→ DESCRIPTION OF THE TASK:
Go through the data line by line. Copy each one holding the string "dialog".

→ RECORD SET:

_____

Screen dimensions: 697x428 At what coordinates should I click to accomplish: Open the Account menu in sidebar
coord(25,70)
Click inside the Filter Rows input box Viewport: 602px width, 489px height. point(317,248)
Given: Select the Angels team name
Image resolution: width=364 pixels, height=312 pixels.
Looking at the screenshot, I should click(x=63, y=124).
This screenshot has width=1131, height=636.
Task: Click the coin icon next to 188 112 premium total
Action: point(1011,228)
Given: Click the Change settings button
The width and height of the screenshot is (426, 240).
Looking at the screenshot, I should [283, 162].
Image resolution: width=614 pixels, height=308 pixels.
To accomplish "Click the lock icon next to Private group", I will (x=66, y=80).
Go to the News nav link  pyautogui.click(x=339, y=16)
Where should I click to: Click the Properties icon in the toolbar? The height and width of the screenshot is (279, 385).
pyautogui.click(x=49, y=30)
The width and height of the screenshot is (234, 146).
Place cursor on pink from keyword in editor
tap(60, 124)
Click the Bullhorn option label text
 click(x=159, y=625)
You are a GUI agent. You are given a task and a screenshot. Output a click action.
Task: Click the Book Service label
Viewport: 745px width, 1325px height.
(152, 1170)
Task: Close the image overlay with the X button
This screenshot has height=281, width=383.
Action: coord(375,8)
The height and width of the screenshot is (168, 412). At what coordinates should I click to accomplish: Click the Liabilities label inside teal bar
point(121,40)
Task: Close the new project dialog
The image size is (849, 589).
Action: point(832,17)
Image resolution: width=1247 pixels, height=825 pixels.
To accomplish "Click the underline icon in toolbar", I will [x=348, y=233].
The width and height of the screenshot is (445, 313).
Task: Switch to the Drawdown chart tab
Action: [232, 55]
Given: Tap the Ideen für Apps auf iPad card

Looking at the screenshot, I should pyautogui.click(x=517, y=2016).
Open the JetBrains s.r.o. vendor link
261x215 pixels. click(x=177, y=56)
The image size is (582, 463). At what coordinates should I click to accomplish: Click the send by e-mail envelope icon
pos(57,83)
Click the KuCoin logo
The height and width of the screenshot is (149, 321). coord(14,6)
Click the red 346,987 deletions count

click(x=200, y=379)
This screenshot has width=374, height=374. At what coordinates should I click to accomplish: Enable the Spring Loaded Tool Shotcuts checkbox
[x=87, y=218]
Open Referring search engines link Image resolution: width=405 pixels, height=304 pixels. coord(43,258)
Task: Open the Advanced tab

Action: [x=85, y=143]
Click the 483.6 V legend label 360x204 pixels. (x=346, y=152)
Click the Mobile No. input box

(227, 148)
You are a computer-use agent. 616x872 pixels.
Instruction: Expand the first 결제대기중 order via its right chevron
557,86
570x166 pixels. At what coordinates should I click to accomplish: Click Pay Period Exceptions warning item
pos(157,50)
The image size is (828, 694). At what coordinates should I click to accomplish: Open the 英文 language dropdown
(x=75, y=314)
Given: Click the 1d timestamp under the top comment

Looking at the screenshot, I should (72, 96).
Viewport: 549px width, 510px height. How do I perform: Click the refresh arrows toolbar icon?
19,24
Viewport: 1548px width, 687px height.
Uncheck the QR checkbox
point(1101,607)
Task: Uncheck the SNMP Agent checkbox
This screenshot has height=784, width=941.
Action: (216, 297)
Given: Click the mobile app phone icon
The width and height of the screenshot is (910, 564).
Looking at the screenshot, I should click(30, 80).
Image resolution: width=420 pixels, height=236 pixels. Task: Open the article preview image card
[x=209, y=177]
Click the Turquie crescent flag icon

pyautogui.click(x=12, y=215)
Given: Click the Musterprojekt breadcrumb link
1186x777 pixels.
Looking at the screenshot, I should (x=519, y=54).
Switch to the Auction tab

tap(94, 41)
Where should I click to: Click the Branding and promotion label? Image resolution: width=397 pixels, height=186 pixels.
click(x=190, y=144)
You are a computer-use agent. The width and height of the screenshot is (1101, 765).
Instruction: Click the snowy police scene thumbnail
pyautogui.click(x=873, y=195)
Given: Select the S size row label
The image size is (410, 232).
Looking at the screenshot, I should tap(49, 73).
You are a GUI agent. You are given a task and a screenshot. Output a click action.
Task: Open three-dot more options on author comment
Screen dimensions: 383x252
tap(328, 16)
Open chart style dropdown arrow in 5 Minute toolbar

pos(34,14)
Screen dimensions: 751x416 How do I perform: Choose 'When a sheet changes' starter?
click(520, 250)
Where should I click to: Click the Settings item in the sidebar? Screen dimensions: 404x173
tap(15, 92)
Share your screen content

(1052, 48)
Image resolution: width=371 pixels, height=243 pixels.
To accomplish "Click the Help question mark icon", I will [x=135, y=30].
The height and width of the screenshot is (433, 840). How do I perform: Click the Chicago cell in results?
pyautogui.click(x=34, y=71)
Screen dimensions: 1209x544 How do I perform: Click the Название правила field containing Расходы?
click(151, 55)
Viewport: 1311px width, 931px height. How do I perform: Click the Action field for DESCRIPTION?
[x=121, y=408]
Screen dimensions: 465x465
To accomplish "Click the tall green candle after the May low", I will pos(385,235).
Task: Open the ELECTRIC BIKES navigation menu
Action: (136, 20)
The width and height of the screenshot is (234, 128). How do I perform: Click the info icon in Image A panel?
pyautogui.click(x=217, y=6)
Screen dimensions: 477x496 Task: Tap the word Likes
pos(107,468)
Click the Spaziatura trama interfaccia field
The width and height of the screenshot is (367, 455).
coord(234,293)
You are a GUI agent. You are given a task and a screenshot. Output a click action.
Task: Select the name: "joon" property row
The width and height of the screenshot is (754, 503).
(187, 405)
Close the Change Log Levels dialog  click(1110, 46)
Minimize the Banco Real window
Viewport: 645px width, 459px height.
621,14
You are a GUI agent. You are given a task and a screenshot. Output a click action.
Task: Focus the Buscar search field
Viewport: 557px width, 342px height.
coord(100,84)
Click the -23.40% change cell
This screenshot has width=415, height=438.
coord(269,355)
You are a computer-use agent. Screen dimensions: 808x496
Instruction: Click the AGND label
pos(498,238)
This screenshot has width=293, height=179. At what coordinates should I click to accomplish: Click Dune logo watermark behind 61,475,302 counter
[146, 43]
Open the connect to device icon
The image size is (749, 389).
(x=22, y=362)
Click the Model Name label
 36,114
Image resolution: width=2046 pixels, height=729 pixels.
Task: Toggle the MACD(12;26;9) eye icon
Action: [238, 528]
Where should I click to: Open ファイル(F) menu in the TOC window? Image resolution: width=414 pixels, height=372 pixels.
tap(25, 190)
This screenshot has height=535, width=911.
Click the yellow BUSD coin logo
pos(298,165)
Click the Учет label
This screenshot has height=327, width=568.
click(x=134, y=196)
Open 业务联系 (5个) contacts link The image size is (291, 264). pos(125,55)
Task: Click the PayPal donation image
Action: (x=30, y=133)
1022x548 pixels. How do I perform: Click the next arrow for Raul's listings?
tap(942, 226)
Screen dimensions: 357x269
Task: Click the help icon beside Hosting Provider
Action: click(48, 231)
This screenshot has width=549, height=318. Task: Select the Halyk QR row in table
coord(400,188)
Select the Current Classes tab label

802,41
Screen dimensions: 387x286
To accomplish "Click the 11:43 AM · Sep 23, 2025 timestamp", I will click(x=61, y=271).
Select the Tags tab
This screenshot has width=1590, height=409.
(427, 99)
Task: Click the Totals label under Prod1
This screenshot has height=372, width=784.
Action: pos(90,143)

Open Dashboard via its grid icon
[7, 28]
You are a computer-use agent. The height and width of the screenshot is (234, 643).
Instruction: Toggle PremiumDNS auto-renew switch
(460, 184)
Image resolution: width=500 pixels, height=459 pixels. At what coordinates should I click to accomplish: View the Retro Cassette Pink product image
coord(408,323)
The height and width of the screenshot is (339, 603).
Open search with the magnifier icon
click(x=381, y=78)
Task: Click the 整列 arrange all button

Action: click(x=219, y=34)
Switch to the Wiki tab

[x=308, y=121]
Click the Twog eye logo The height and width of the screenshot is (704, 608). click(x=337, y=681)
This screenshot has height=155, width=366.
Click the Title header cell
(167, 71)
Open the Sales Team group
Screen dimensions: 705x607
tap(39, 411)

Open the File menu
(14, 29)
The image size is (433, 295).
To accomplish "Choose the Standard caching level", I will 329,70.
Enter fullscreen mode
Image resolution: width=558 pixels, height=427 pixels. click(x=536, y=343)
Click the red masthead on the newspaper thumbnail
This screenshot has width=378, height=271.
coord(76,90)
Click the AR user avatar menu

_____

→ RESULT FOR THIS EXERCISE:
Task: Close the new project dialog
Close the Change Log Levels dialog  click(1110, 46)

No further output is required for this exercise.